Having already reviewed the "celebration dial" version which cheated me of the date complication, I'm not going to repeat myself because it's exactly the same watch with exactly the same code number. The only thing which is different is the colour of the dial, the arrangement of the indices, and the date window.

Some of you may know that I used this as the prize watch for the Hallowe'en Scavenger Hunt, and boy, did I have trouble getting that to the winner. Similarly, this one met with disaster twice after being lost by Evri, the seller sending the wrong colour (this being "coral red" rather than "tiffany blue"), and arriving in a broken gift box too. My wife got it for me for Christmas, so she had all the hassle this time, but she made sure I knew all about it last night. Fortunately, these are very well built and hardy watches, and the watch itself was undamaged.

Unlike with my previous Aknight, I used the included plastic screw tool to resize the bracelet. I took 5 links out very easily since they are only held together with push pins. I might even resize the bracelet on the other one now.

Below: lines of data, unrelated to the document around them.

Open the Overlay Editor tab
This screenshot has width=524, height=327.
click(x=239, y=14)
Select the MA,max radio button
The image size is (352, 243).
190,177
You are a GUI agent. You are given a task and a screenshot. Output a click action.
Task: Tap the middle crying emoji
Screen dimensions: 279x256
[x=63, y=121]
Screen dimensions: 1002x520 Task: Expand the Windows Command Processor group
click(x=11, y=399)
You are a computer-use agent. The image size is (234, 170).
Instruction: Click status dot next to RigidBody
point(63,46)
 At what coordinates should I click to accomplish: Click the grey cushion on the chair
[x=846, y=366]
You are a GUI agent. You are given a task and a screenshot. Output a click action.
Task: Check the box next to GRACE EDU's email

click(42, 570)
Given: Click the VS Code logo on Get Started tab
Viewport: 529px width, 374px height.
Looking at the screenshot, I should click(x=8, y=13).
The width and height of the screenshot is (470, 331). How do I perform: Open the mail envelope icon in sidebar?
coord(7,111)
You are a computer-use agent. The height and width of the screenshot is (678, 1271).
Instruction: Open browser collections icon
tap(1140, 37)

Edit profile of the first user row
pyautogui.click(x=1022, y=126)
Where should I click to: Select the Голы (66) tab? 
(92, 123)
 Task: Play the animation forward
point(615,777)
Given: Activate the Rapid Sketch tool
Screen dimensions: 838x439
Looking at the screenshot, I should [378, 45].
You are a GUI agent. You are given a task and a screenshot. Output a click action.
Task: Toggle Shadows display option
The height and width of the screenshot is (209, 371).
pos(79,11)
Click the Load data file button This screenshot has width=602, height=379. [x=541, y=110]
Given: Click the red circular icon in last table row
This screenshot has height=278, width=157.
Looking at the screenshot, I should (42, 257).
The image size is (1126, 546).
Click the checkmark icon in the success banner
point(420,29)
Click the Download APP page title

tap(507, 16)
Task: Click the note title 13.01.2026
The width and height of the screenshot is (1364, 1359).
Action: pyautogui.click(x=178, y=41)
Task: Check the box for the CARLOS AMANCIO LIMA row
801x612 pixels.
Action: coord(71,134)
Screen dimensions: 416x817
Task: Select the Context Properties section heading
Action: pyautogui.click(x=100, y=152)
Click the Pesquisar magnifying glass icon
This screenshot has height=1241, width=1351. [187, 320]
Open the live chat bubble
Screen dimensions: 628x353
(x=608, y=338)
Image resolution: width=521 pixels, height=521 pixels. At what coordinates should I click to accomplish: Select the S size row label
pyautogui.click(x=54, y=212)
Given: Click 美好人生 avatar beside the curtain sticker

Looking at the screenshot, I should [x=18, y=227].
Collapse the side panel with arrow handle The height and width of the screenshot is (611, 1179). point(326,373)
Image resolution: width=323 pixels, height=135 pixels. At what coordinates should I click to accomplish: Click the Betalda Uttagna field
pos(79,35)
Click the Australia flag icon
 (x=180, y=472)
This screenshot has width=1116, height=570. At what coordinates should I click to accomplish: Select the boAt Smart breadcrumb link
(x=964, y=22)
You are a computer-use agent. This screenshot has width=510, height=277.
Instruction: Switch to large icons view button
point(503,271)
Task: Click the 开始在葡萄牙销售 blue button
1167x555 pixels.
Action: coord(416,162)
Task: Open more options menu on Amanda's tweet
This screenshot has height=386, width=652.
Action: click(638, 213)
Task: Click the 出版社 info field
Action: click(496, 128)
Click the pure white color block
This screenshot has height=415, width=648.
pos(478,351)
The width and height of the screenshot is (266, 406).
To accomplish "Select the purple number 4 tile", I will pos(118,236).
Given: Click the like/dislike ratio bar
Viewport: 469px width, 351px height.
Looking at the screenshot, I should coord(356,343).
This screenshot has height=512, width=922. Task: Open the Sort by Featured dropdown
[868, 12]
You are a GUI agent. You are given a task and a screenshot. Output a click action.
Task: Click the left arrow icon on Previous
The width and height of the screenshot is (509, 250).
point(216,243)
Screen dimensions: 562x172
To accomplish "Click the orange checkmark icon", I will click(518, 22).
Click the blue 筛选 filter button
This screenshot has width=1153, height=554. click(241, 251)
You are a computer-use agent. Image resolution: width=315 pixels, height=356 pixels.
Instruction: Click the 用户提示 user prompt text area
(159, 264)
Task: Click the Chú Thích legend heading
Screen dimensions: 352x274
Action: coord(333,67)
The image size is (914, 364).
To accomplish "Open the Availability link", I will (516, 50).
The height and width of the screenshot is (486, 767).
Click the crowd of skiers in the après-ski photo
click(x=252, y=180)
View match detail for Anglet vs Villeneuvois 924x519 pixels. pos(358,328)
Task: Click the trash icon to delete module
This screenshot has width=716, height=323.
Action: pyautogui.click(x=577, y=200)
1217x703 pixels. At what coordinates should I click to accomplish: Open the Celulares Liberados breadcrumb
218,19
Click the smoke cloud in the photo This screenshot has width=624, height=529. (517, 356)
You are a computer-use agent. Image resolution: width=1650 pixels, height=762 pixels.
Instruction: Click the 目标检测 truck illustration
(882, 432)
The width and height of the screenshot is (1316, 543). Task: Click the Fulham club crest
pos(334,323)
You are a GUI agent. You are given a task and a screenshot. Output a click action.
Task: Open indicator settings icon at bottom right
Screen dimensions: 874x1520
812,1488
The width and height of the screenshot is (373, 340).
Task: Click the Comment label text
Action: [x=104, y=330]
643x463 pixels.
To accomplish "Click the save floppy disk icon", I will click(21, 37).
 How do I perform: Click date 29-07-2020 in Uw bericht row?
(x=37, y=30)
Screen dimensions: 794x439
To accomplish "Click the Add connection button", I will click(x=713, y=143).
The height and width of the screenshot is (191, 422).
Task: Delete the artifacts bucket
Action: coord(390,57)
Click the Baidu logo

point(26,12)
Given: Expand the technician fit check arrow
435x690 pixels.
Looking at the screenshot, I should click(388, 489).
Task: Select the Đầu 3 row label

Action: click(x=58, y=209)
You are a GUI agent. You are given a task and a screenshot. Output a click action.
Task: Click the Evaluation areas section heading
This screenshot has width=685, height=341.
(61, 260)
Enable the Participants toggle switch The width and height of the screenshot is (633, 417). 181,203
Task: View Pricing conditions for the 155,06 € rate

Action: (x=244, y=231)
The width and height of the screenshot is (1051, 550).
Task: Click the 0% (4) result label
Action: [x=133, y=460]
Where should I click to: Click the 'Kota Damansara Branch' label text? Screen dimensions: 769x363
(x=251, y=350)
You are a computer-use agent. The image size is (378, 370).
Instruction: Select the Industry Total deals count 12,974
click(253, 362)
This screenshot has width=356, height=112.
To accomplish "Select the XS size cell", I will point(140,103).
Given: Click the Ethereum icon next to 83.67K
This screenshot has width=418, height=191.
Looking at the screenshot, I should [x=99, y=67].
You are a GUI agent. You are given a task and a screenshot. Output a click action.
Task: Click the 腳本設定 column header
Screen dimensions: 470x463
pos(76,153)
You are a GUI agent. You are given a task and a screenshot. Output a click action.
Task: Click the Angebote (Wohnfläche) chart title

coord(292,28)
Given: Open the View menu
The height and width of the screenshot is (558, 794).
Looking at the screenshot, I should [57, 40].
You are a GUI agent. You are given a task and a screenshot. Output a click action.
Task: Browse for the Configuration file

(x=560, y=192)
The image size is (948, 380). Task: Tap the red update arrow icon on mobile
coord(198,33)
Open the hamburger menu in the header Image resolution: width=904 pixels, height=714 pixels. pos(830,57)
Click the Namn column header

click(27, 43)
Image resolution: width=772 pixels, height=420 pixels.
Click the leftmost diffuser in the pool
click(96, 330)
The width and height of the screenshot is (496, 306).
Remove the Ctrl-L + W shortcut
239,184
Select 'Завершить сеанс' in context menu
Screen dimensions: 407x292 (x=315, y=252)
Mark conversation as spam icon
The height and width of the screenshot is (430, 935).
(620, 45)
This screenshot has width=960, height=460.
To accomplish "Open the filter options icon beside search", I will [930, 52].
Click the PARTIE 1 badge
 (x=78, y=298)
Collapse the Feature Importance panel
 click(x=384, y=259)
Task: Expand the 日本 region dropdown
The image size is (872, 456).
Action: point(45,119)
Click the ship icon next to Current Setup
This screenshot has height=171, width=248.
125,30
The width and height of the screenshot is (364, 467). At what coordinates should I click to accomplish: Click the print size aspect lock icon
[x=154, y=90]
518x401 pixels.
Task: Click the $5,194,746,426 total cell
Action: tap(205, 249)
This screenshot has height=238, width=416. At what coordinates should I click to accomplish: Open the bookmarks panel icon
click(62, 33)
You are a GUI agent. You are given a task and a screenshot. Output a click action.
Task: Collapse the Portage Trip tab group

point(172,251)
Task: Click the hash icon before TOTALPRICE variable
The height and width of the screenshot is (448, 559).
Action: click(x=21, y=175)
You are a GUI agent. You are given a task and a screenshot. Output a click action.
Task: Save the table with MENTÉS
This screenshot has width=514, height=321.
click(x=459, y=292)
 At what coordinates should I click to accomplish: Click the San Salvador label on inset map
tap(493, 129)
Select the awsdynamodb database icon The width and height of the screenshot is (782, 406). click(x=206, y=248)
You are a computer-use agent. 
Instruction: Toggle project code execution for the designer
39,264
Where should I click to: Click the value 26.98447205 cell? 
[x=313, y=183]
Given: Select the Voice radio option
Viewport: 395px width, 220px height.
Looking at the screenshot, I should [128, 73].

I got a good fit with this bracelet too, which was great considering that because of the lack of micro-adjustment, I didn't even try with the last one. I simply put it on a leather strap instead because I'm lazy.
A few negatives with this watch include the seconds hand missing every marker, lume (is there any?), and the weight. With the solid bracelet and end links, plus what the sellers claim to be (and has been proven to be) a stainless steel case despite the caseback saying otherwise, this is a very heavy watch.

I have no idea if a real Oyster Perpetual of this size is heavy because I haven't tried one on since the mid-90s and that was a dinky little 34mm one. Whatever the case, paying thousands for a basic 3 hand automatic is absolutely ridiculous when you can get one of these quartz jobbies which looks mostly the same and has a date complication too for the same price as a packet of cigarettes.